Le débat sur le référendum d’initiative citoyenne (RIC), confidentiel il y a encore peu, a émergé au premier plan des questions soulevées par le mouvement des Gilets jaunes, comme concrétisation d’une volonté de contrôle populaire et de démocratie directe. La revendication du RIC est même devenue un élément fédérateur de ce mouvement. Faut-il y voir un gadget qui détourne le mouvement de la revendication sociale ? Faut-il le considérer comme un instrument faussement démocratique et dangereux ? Où à l’inverse, constitue-t-il une opportunité à saisir pour revivifier la vie démocratique ?
La droite de tradition bonapartiste est pour le référendum, à la condition qu’il soit un instrument entre les mains du pouvoir afin de le légitimer ou de le relégitimer. Le référendum plébiscitaire est un scrutin entièrement organisé par le pouvoir en place qui en détermine tout le déroulement : la question posée, l’organisation du débat et le déroulement du scrutin. Cela lui donne, bien évidemment, un avantage souvent décisif.
Dans cette conception, il n’existe, évidemment, aucune place pour une initiative citoyenne ou populaire.
Plus récemment, les libéraux l’ont introduit dans l’entreprise pour contourner les organisations syndicales qui refusent de signer des accords collectifs régressifs. Là encore, point de place pour une initiative salariée : un référendum ne peut être initié qu’à la suite d’un accord signé par l’employeur et des syndicats minoritaires. Il est donc, de fait, conditionné à l’accord du chef d’entreprise qui a « la main » sur la formulation de la question posée, l’organisation du débat et le déroulement du scrutin.
A gauche, l’histoire plébiscitaire des référendums en France suscite, très logiquement, de fortes réticences, même s’il existe des exemples où ils se sont retournés contre leurs instigateurs.

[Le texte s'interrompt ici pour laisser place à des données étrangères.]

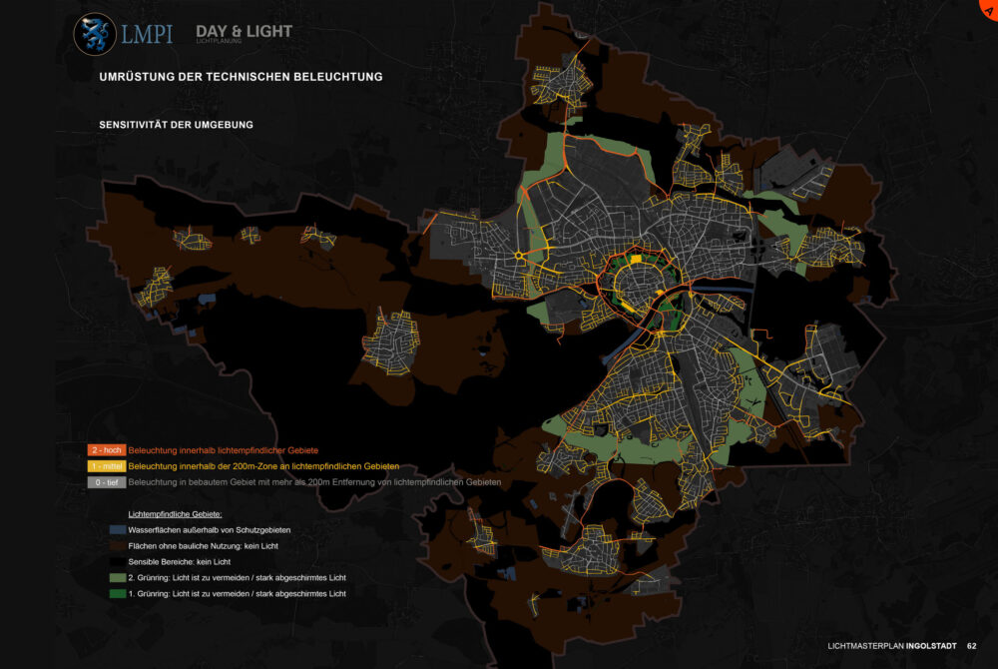Click the orange corner badge at top right
Image resolution: width=998 pixels, height=669 pixels.
[x=988, y=7]
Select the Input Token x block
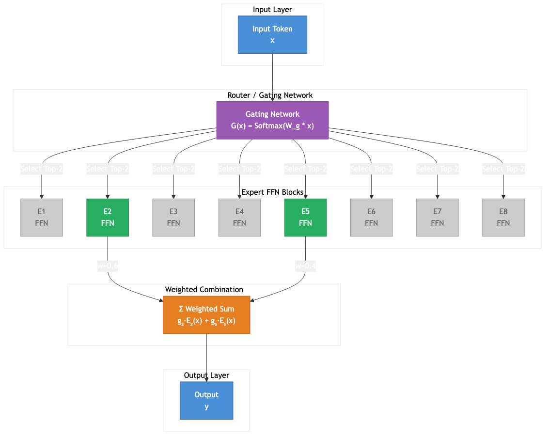Screen dimensions: 549x438 [x=272, y=34]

Ce n’est pas là le seul motif de réticence : l’on peut voir, dans le référendum, même s’il était d’initiative populaire, le risque d’un vote d’émotion qui pourrait se révéler destructeur pour les libertés fondamentales (les questions de la peine de mort ou du mariage pour tous reviennent très souvent), s’il n’était pas assorti de modalités pratiques qui puissent garantir un réel débat citoyen.

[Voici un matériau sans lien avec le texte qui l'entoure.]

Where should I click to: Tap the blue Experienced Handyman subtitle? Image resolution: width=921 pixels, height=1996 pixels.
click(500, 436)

Pourtant, dans une vie politique que le pouvoir veut circonscrire au seul moment de l’élection présidentielle, le RIC peut devenir un moment de respiration démocratique dans la longue apnée du quinquennat, avec deux objectifs : mieux contrôler le pouvoir et imposer une délibération populaire.

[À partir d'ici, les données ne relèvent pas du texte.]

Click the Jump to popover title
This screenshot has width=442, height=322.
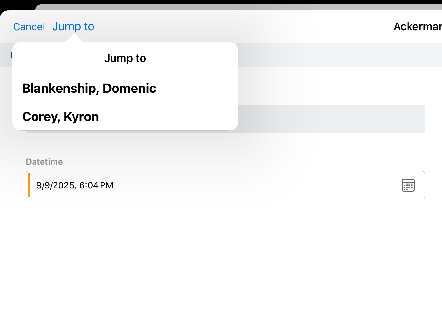(x=125, y=58)

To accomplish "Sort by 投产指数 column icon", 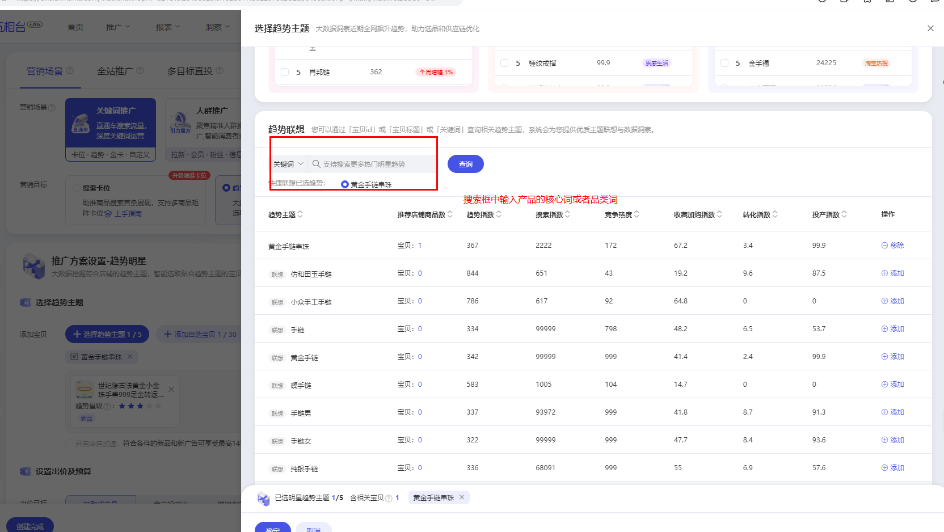I will pos(844,214).
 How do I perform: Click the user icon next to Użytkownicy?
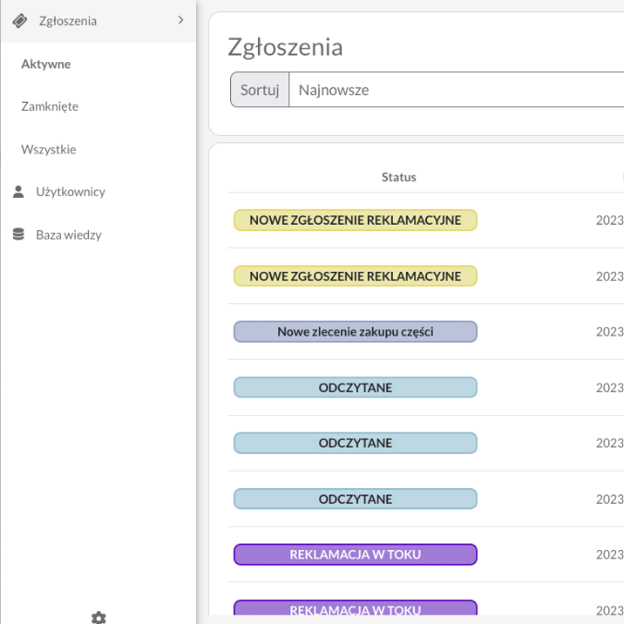click(18, 192)
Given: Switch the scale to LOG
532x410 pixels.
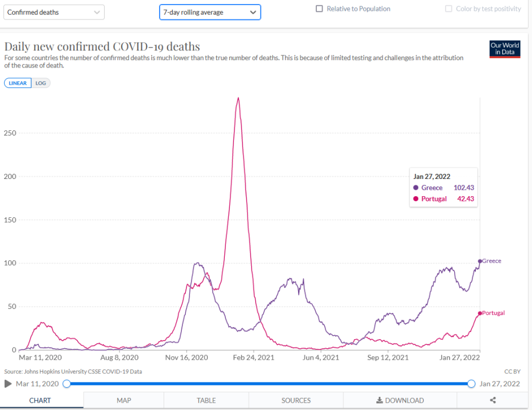Looking at the screenshot, I should [41, 83].

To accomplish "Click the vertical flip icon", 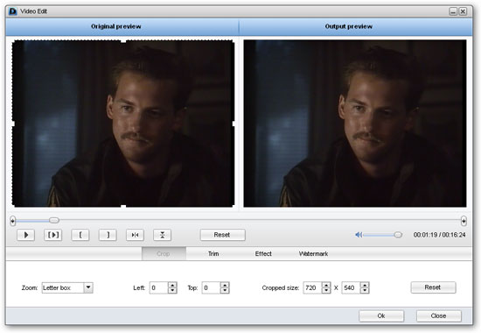I will (163, 235).
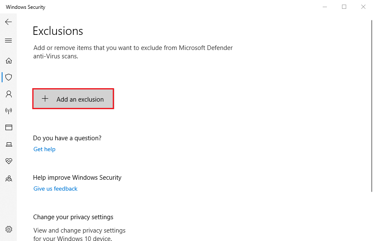Follow the Give us feedback link
The height and width of the screenshot is (241, 373).
click(55, 189)
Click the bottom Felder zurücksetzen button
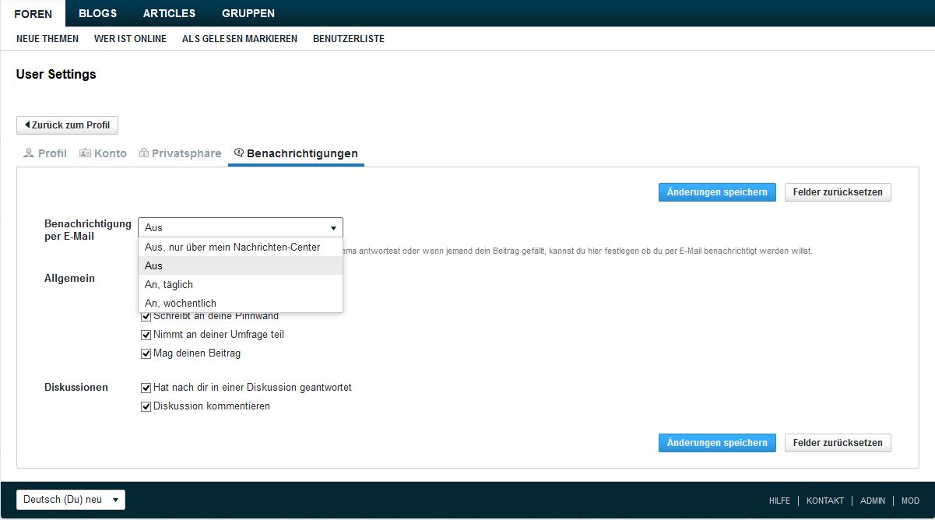Image resolution: width=935 pixels, height=520 pixels. (x=837, y=443)

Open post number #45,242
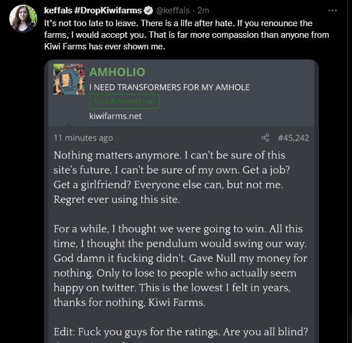pyautogui.click(x=293, y=138)
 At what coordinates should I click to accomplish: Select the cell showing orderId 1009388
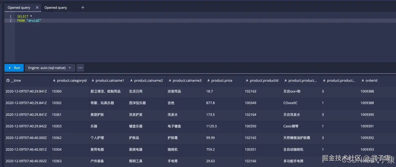point(367,91)
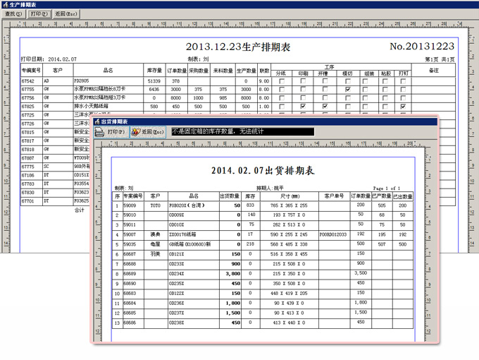Screen dimensions: 479x360
Task: Check the 分纸 box for order 6T542
Action: (x=282, y=81)
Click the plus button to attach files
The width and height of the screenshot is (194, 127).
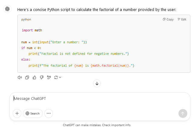pyautogui.click(x=17, y=113)
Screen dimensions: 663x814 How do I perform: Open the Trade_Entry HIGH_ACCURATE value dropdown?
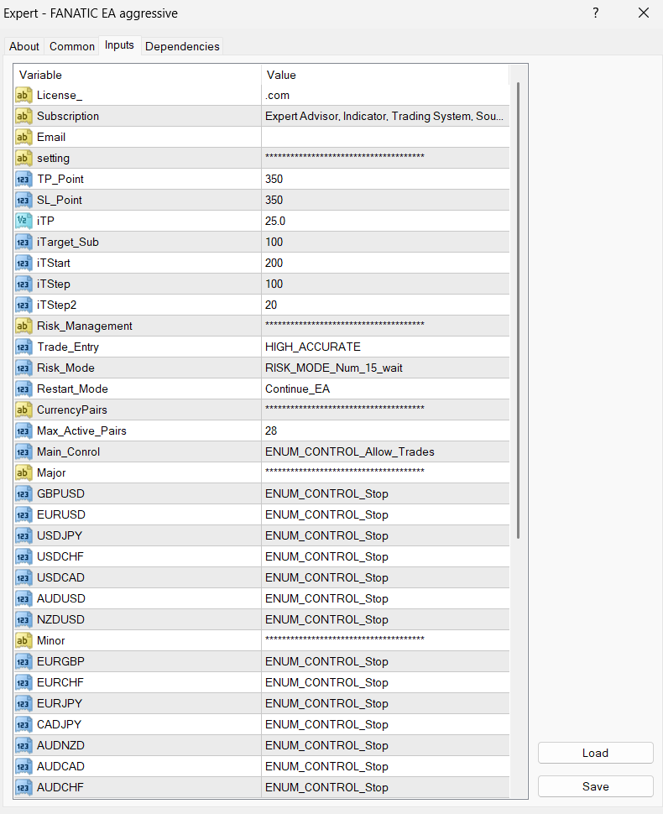pyautogui.click(x=384, y=347)
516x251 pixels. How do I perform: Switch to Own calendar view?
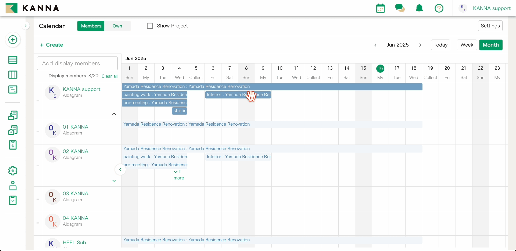click(x=117, y=26)
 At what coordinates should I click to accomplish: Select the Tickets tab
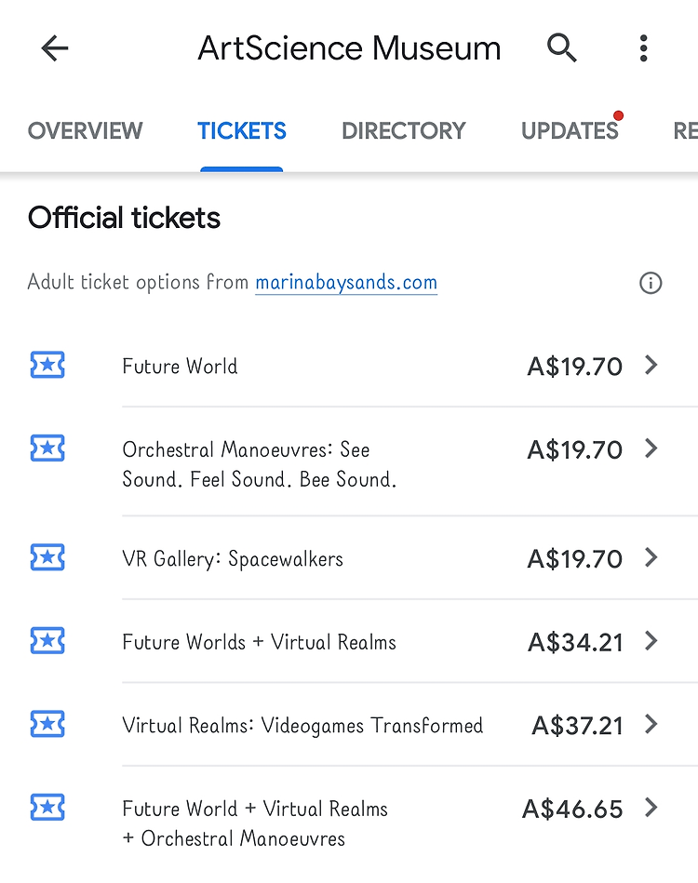click(x=242, y=130)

Le RIC peut constituer un réel progrès démocratique, sous certaines conditions.
Si l’initiative populaire peut amoindrir le risque plébiscitaire, elle ne peut à elle-seule l’écarter complètement. Contre ce risque, le référendum d’initiative citoyenne pourrait devenir une procédure habituelle où l’on ne vote pas pour ou contre les initiateurs (parti, personnalité, ou autre) mais pour ou contre une proposition.
Pour éviter les votes d’émotion ou les votes régressifs, il convient également de l’assortir de mécanismes qui garantissent sa légitimité (nombre de signataires, règles de scrutin) la qualité du débat (et notamment sa durée) et prévoir des niveaux de délibération intermédiaires.
Il faut, enfin, régler les rapports du référendum avec des normes universellement reconnues telles que les libertés fondamentales, les droits démocratiques et plus globalement les droits humains pour prévenir toute « dictature » de la majorité sur la ou les minorités et toute régression des droits fondamentaux.
Même assorti de ces précautions, le référendum ne pourra cependant constituer une solution miracle à tous les problèmes démocratiques qui demandent une profonde réforme des institutions, ni à tous les problèmes économiques et sociaux qui nécessitent, au-delà de telle ou telle mesure ponctuelle, la mise en place d’une logique en rupture avec le néolibéralisme.
Mais il peut contribuer à revivifier en profondeur la vie démocratique, que la constitution de la cinquième République, plus particulièrement depuis l’instauration du quinquennat, veut circonscrire à l’élection présidentielle. S’il permet d’édicter des normes contraignantes, à différents échelons territoriaux, il pourra relancer l’intérêt pour la politique, multiplier les occasions de débattre et faire reculer l’abstention.
C’est cela, sans doute, que le pouvoir voudra éviter. S’il cède sur cette revendication, il voudra le faire en la dénaturant et en vidant le RIC de son potentiel émancipateur. Il insistera, à cette fin, sur son caractère « dangereux » alors même qu’il décide de régressions démocratiques, comme le montre la transposition de l’essentiel des mesures de l’état d’urgence dans le droit commun ou son projet actuel de limiter le droit de manifester.
A l’inverse, nous devons appuyer le RIC comme outil de création de règles contraignantes et non comme un simple outil de consultation, tout en nous montrant très exigeants sur les mécanismes d’auto-contrôle qui doivent l’accompagner.